> **PROBLEM DETAILS**: Copy out word for word the data below, from its first line through the line that contains "pyautogui.click(x=723, y=327)".

──────

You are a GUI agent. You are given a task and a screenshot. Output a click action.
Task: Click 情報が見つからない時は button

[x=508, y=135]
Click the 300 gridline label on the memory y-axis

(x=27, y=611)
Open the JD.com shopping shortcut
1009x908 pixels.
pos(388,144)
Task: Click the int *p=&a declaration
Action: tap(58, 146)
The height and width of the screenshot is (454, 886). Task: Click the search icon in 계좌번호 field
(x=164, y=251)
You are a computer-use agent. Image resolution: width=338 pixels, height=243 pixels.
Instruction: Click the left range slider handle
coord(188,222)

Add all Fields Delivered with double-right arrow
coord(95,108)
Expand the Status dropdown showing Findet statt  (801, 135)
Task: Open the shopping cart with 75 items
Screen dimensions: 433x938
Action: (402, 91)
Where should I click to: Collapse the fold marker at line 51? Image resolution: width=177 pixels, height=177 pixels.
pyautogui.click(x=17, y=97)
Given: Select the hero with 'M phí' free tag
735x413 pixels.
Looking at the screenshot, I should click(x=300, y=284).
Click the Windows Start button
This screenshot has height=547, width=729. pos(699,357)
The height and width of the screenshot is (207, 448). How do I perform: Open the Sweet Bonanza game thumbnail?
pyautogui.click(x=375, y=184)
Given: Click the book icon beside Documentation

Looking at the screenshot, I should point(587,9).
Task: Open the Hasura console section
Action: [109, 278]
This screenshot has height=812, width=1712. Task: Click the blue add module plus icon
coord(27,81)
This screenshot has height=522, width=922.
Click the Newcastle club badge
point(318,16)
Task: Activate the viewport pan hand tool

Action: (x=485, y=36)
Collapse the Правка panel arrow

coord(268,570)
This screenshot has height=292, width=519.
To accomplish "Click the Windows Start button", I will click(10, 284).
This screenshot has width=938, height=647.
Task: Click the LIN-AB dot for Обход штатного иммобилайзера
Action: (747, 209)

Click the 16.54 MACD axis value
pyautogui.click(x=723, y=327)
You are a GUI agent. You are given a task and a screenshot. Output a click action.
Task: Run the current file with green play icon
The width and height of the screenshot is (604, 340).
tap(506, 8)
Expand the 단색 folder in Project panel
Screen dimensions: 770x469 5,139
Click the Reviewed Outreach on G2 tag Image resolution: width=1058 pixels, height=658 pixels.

──────

> **OUTPUT FOR THIS TASK**:
You are a GUI agent. You are given a task and a screenshot. Output a click action.
Task: Click 情報が見つからない時は button

[x=508, y=135]
Click the 300 gridline label on the memory y-axis

(x=27, y=611)
Open the JD.com shopping shortcut
1009x908 pixels.
pos(388,144)
Task: Click the int *p=&a declaration
Action: tap(58, 146)
The height and width of the screenshot is (454, 886). Task: Click the search icon in 계좌번호 field
(x=164, y=251)
You are a computer-use agent. Image resolution: width=338 pixels, height=243 pixels.
Instruction: Click the left range slider handle
coord(188,222)

Add all Fields Delivered with double-right arrow
coord(95,108)
Expand the Status dropdown showing Findet statt  (801, 135)
Task: Open the shopping cart with 75 items
Screen dimensions: 433x938
Action: (402, 91)
Where should I click to: Collapse the fold marker at line 51? Image resolution: width=177 pixels, height=177 pixels.
pyautogui.click(x=17, y=97)
Given: Select the hero with 'M phí' free tag
735x413 pixels.
Looking at the screenshot, I should click(x=300, y=284).
Click the Windows Start button
This screenshot has height=547, width=729. pos(699,357)
The height and width of the screenshot is (207, 448). How do I perform: Open the Sweet Bonanza game thumbnail?
pyautogui.click(x=375, y=184)
Given: Click the book icon beside Documentation

Looking at the screenshot, I should point(587,9).
Task: Open the Hasura console section
Action: [109, 278]
This screenshot has height=812, width=1712. Task: Click the blue add module plus icon
coord(27,81)
This screenshot has height=522, width=922.
Click the Newcastle club badge
point(318,16)
Task: Activate the viewport pan hand tool

Action: (x=485, y=36)
Collapse the Правка panel arrow

coord(268,570)
This screenshot has height=292, width=519.
To accomplish "Click the Windows Start button", I will click(10, 284).
This screenshot has width=938, height=647.
Task: Click the LIN-AB dot for Обход штатного иммобилайзера
Action: (747, 209)

Click the 16.54 MACD axis value
pyautogui.click(x=723, y=327)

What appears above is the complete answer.